I prefer cameras with proprietary batteries. Their price is higher, but it includes a rechargeable battery and a charger. You may want an extra battery, and eventually the batteries wear out and will need to be replaced, but most are not terribly expensive. I had to replace the original one for my professional grade SLR camera last fall. It was 7 years old and had recorded 30-40,000 images by then. When new it would last for 1000+ images on a charge, and that included swinging a big mirror and shutter open and closed for each shot and often zooming a large lens. Of course it's also a big and rather expensive battery (around $100).

The smaller batteries for point and shoot cameras cost much less but vary in price, and the cameras also vary in how many pictures they'll record per charge, but most all that information should be readily available to you. All of them should make hundreds of exposures per charge, however, or last for a few weeks before they run down.
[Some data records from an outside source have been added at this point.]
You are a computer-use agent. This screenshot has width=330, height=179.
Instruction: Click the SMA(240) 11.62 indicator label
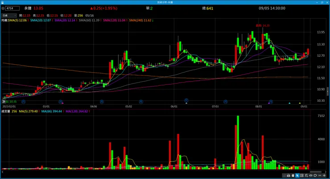pos(141,21)
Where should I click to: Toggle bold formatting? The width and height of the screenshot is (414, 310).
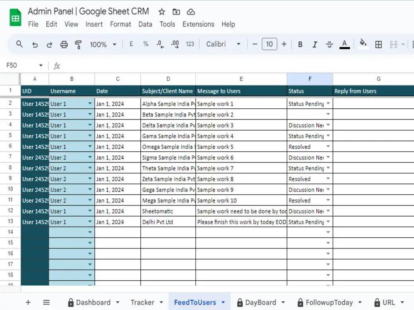300,44
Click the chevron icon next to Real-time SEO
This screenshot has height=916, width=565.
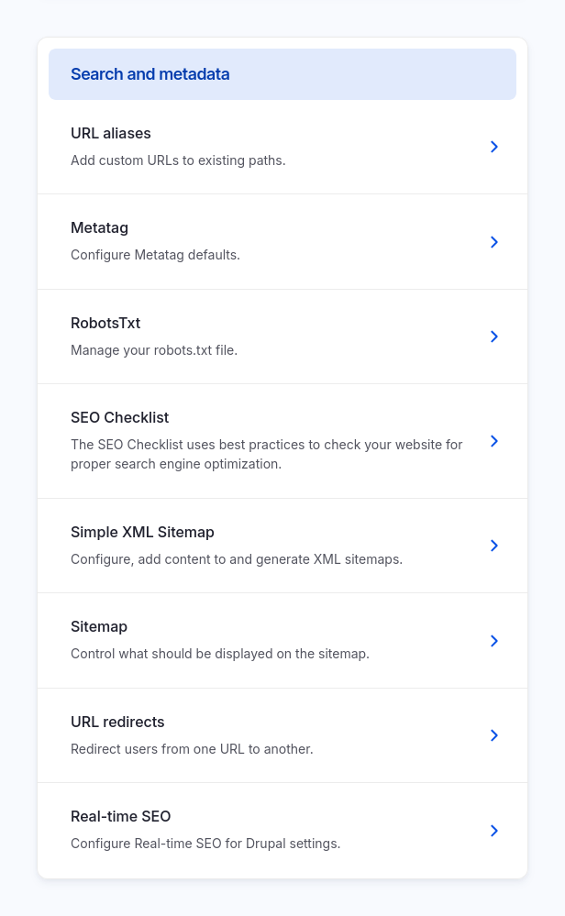point(494,831)
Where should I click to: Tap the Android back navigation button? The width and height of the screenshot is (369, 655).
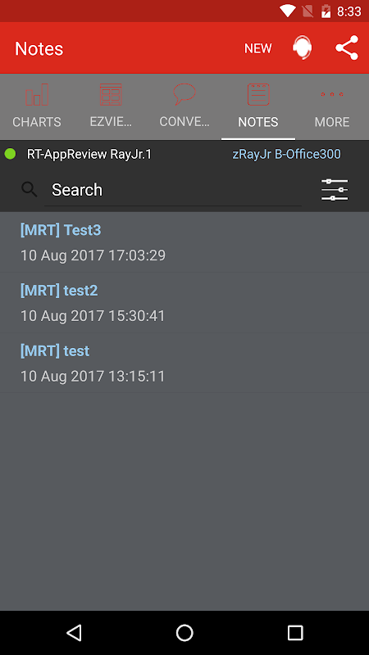tap(74, 633)
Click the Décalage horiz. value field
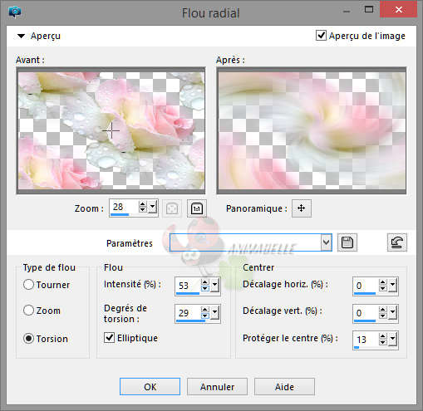Image resolution: width=423 pixels, height=411 pixels. 365,286
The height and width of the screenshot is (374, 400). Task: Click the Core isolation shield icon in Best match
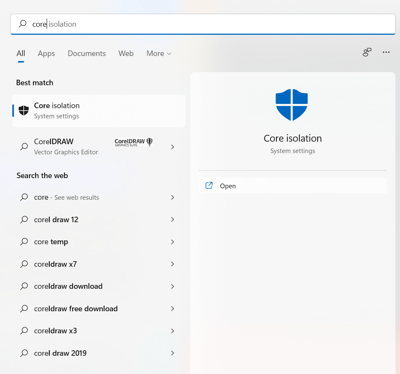(x=24, y=111)
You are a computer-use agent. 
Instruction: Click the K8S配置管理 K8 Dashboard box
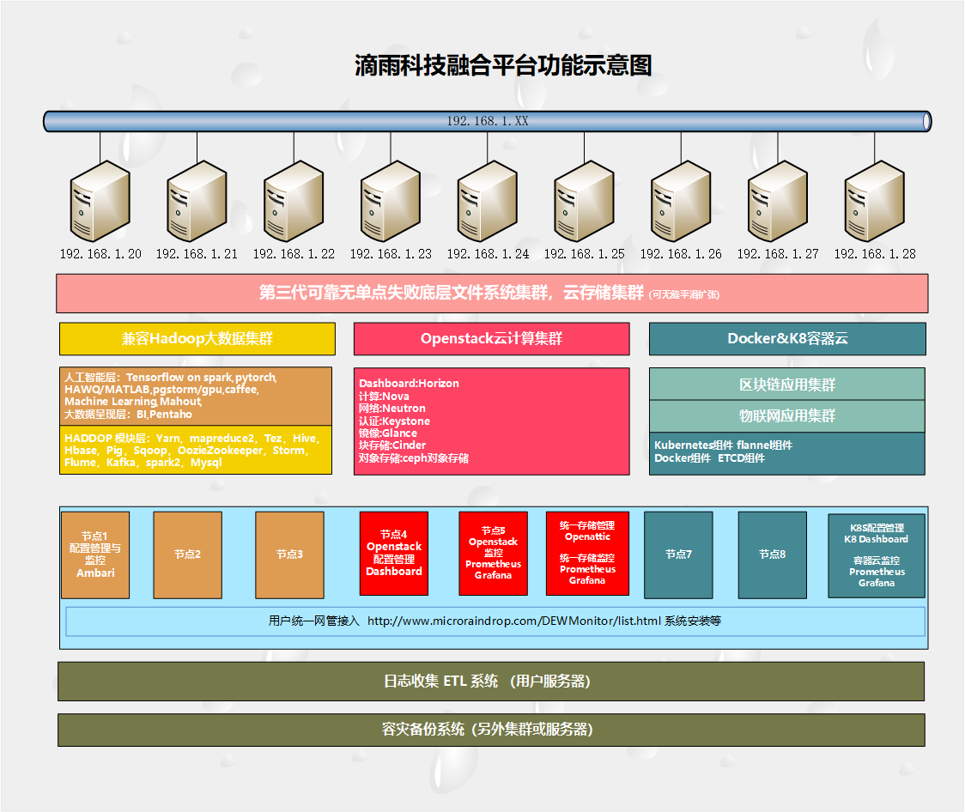point(877,555)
It doesn't sound like you need this, but if you want a little camera that'll fit a shirt pocket, think proprietary battery. Cameras can be slimmer and lighter without a pair of AAs for power.

There are advantages to the AA-powered cameras, such as always being able to find a battery for it. They're also normally a little cheaper, mainly because they don't include a charger and battery.

As others here have already posted, for extreme close-ups you should have a small tripod to set the camera on. Holding it in your hands for macro photography just doesn't work, but if you're only needing to get within 12" of your product, you might get by. Good lighting is also essential.

I haven't been on eBay much lately, but you used to be able to get excellent advice on the photo chat board there, from recommendations on camera models to technique.

Good luck!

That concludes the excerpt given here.